Quanto aos referendos, a fim de evitar
o absurdo da legislação eleitoral em causa própria, determinam os
projetos de lei citados a obrigatoriedade de serem referendadas pelo
povo todas as leis sobre matéria eleitoral, cujo projeto não tenha sido
de iniciativa popular.Inútil dizer que tais projetos de lei acham-se
devidamente paralisados e esquecidos em ambas as Casas do Congresso.
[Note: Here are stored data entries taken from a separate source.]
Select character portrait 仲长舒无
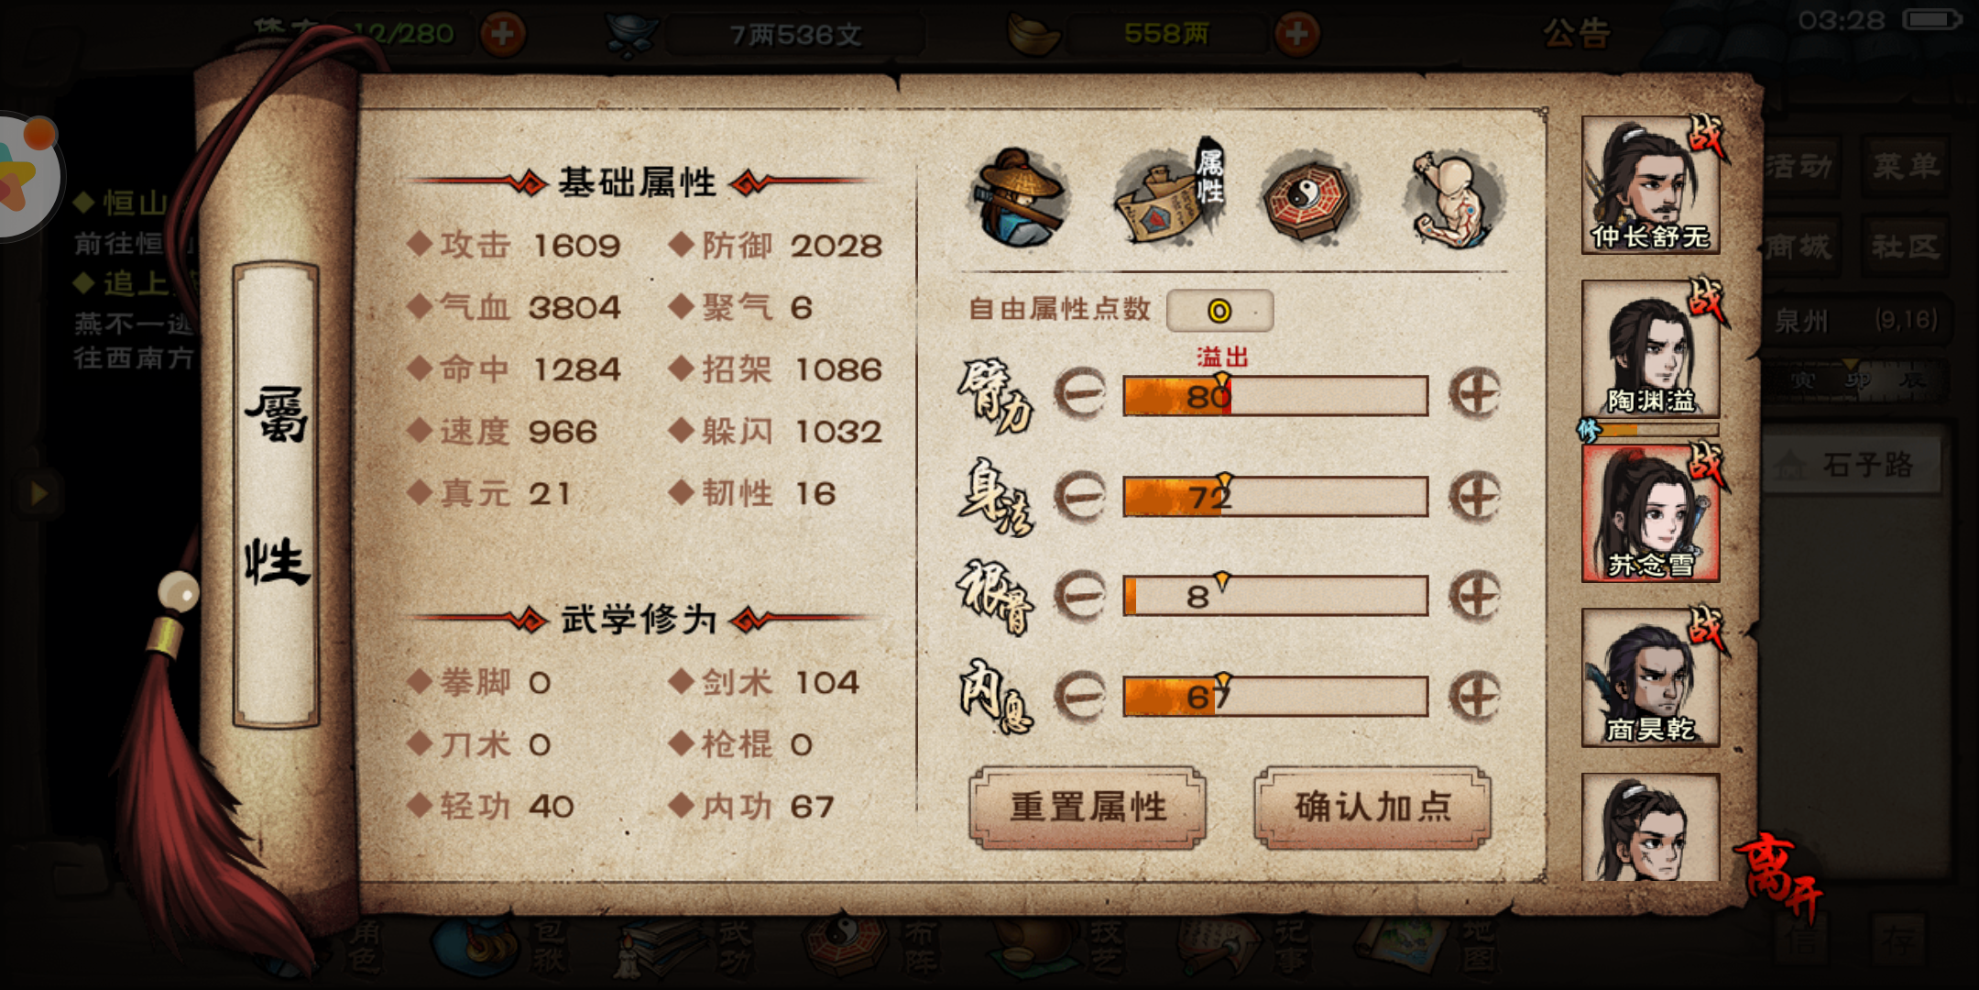Image resolution: width=1979 pixels, height=990 pixels. tap(1650, 185)
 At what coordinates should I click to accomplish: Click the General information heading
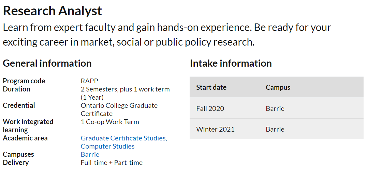point(47,63)
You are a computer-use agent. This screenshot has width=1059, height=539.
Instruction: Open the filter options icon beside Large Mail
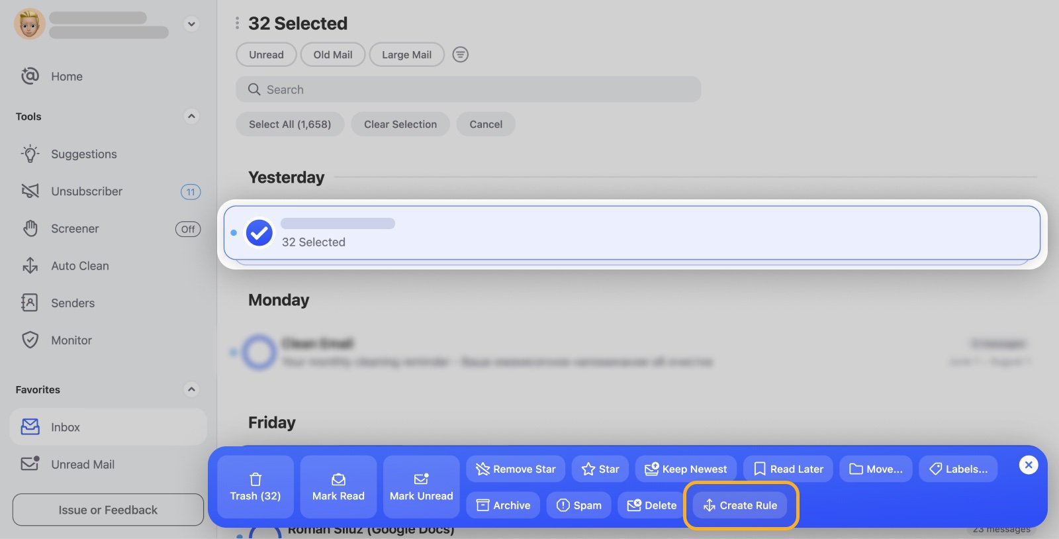point(460,54)
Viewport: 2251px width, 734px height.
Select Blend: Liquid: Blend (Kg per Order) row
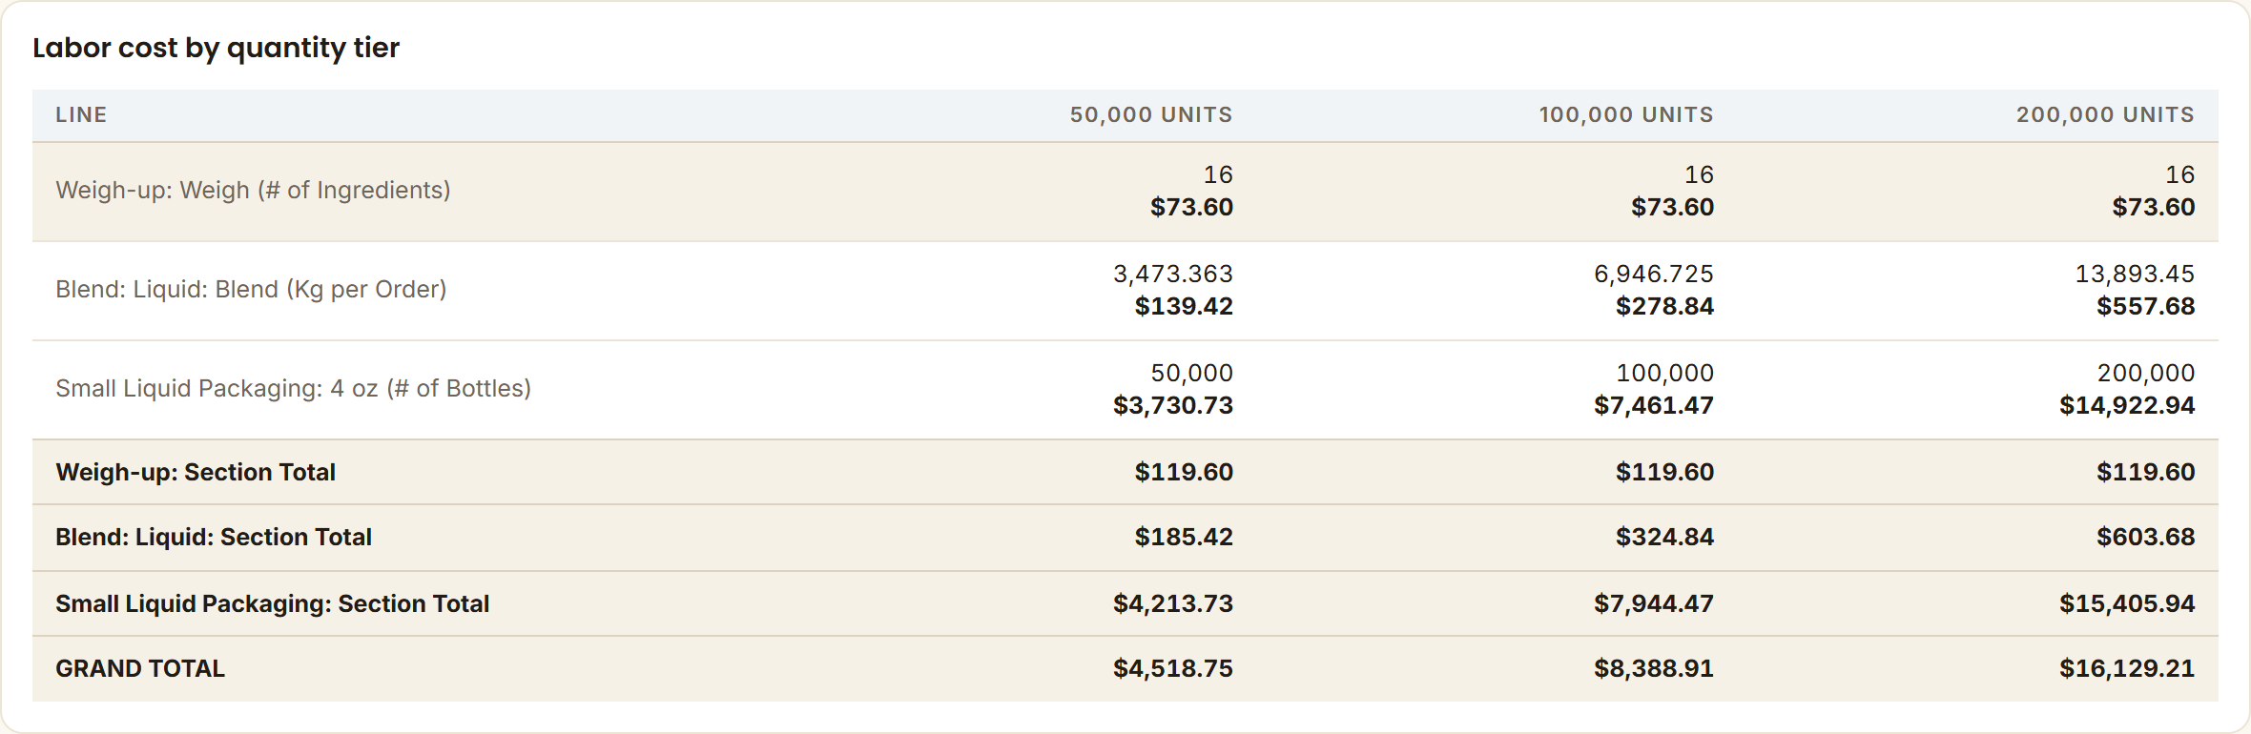(x=1126, y=291)
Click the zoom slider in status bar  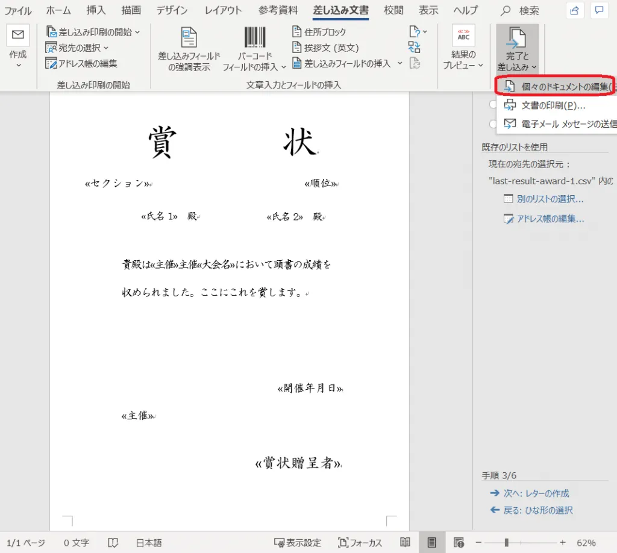(507, 542)
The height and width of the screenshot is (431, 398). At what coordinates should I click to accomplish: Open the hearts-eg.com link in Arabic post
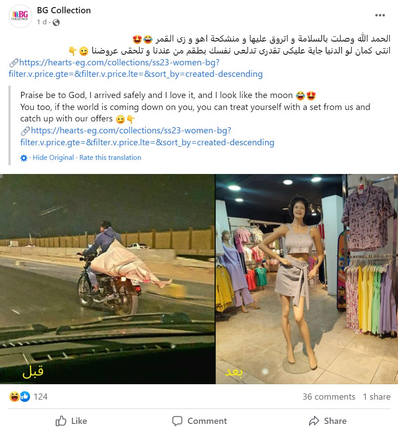(x=136, y=68)
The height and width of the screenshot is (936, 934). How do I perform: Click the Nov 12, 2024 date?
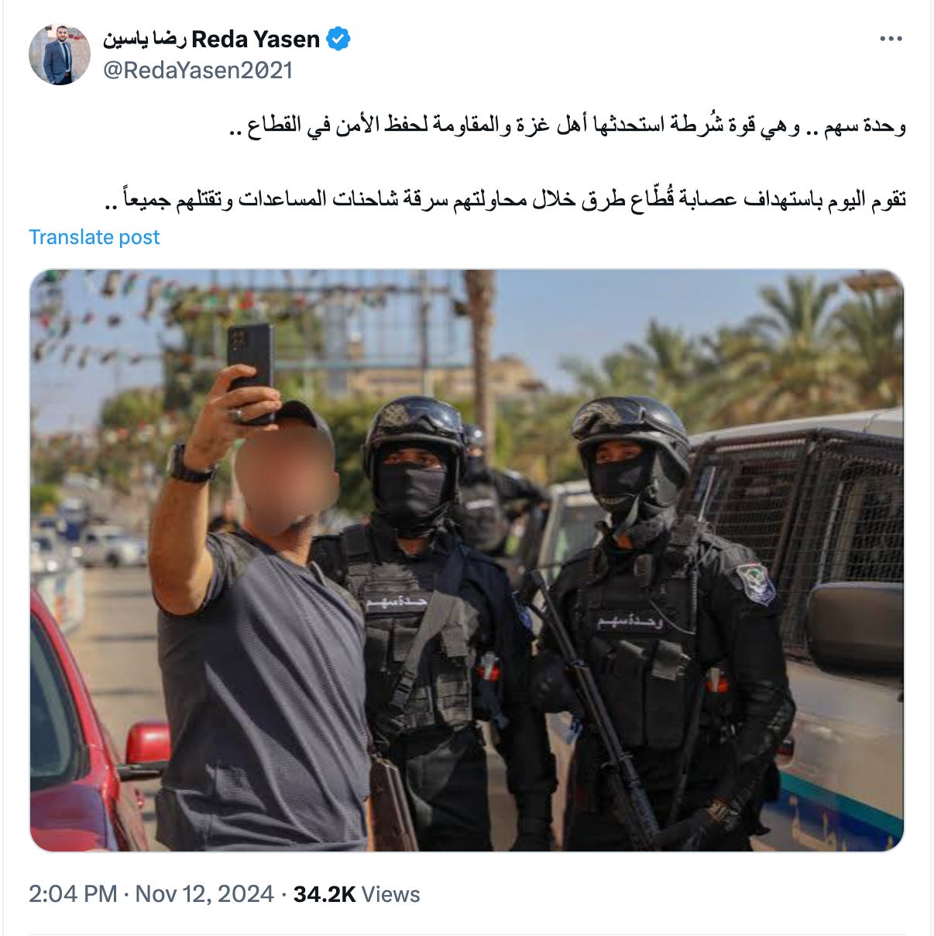(204, 894)
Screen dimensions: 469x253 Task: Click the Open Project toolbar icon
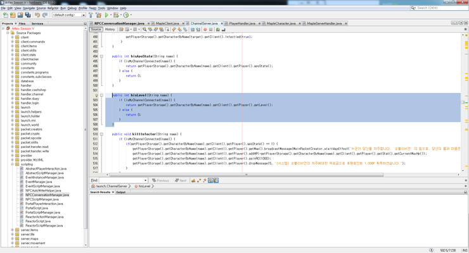[x=20, y=15]
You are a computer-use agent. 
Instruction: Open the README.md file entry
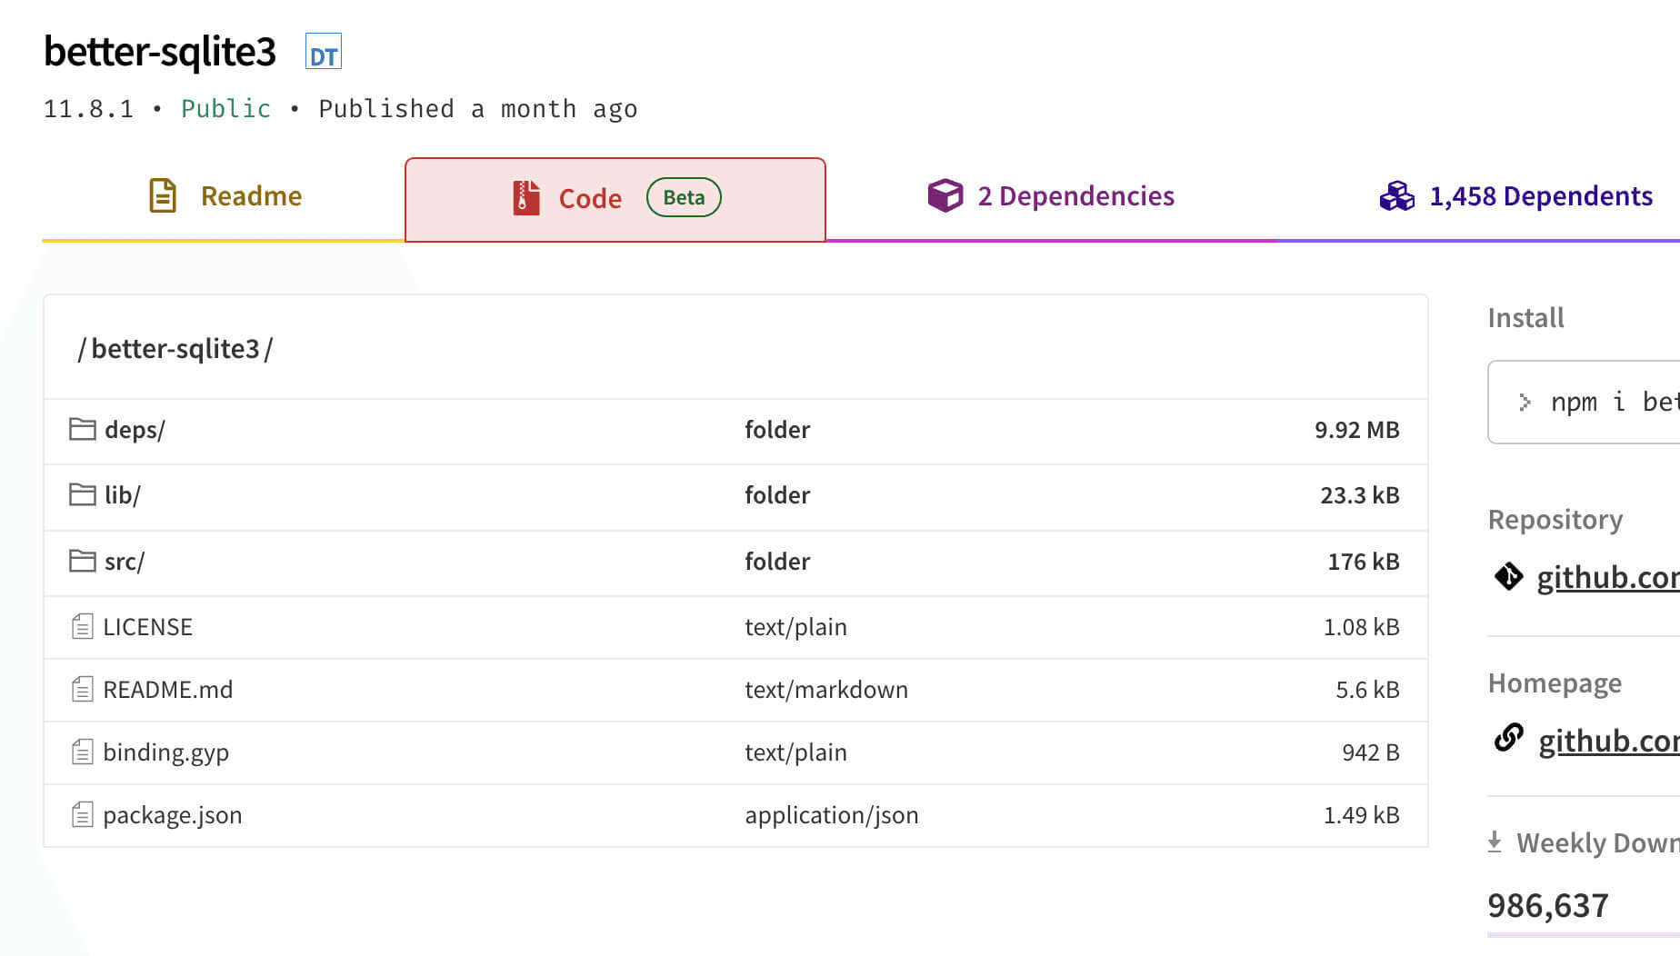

Para completar o quadro de
transformação da soberania popular retórica em poder supremo efetivo,
tive também ocasião de propor duas medidas indispensáveis em matéria
eleitoral. De um lado, o financiamento público das campanhas; de outro
lado, a introdução do recall ou referendo revocatório de
mandatos eletivos, proposta também pela OAB e objeto da emenda
constitucional nº 073/2005 no Senado Federal. Assim, o povo assumiria
plenamente a posição de mandante soberano: ele não apenas elegeria, mas
também teria o direito de destituir diretamente os eleitos. Para os que
se assustam com tal “excesso”, permito-me lembrar que o recall já existe e é largamente praticado em 19 Estados da federação norte-americana.
Não sei se tais medidas
tornar-se-ão efetivas enquanto eu ainda estiver neste mundo. O que sei,
porém, com a mais firme das convicções, é que sem elas o povo brasileiro
continuará a viver “deitado eternamente em berço esplêndido”, sem
condições de se pôr de pé, para exigir o respeito devido à sua
dignidade.
* Fábio Konder Comparato é professor titular da Faculdade de Direito da Universidade de São Paulo, Doutor em Direito pela Universidade de Paris e doutor Honoris Causa da Universidade de Coimbra. Em 2009, recebeu o título de Professor Emérito da Faculdade de Direito da Universidade de São Paulo.